Juan Cole had the following to say.
Link
T.S. Eliot wrote at the end of "Hollow Men" in 1926, "This is the way the world ends/ Not with a bang but a whimper." He may as well have been talking about the war George W. Bush launched in Iraq in 2003.
The end of routine, independent patrolling of major Iraqi cities by US troops today is a major milestone in modern Iraqi history.
But the US public has moved on, little interested in the foreign wars its armed forces are still fighting, and worried much more about the long-term consequences of the Republican Party's Ponzi-scheme economy of 2001-2008, the collapse of which has cost them or their family and friends their jobs. As in the 1930s, even celebrity gossip and the glitz of Hollywood are more present in people's minds than distant armies on the march. The public and the mass media mysteriously ignored the Afghanistan War right from 2002, and now Iraq is being given the same treatment, even though there are 130,000 or so US troops in Iraq and 38,000 in Afghanistan, and both contingents are still fighting and dying.
I think that is pretty much on the money though I don’t agree on all the particulars. Is the June 30 date truly a milestone? Perhaps. However redeploying the troops is not the same as withdrawing them from Iraq. According to Juan Cole’s numbers there are 38,000 U.S. troops in Afghanistan which is touted by Obama and the Democrats as the “right war” the war that Obama has made the centerpiece of his foreign policy yet the estimated number of “residual” troops who will stay in Iraq after 2011 far exceeds that number. Who’s kidding who?
People keep saying we are pulling out of Iraq but they keep ignoring those residual troops. I know I keep harping on this residual topic but the way it is ignored by people who really ought to know better just blows me away. And there is one more aspect of this which would be that even if we withdrew all the troops what is to keep which ever president that happens to be in office from sending them right back again on whatever pretense?
Though the Afghanistan/Pakistan war shall no doubt become extremely important as it is likely to be the death of American supremacy on the world stage it has yet to reach that point.

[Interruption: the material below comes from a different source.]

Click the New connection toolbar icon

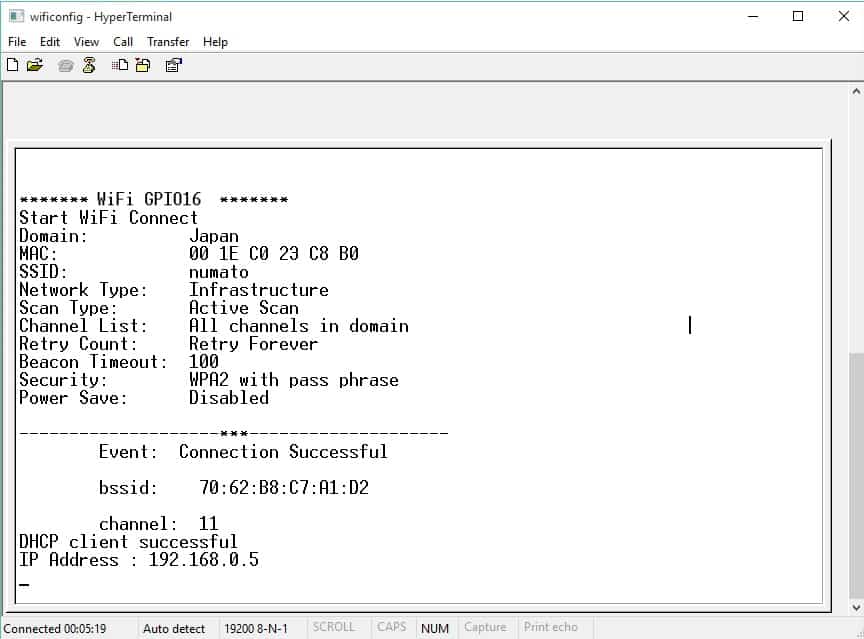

It wasn’t all that long ago that the Iraq War was center stage with liberals howling at the moon over George W. Bush and his lies that entered us into that war. I guess that was then and this is now.
3 Comments:
My only skepticism towards this excellent post is the quote "the republican Party's Ponzi Scheme economy." Let's be honest here (and I know you are!) the disaster is fully bipartisan. Mentioning the Republicans alone is partisan wrangling.
Brian,
I agree completely that it was bipartisan. Obviously I don’t agree with Juan Cole when it comes to Obama and the Democrats. And though there are things I don’t agree with in his post I thought his point about Iraq being ignored was quite true. I didn’t want to critique his post concerning the Democrats and I tend to just tune out his views on American politics any way. But that doesn’t mean it isn’t worthwhile reading his posts since he does offer valuable insights concerning Iraq. It’s not like I hate his guts just because he supports Obama however mistakenly.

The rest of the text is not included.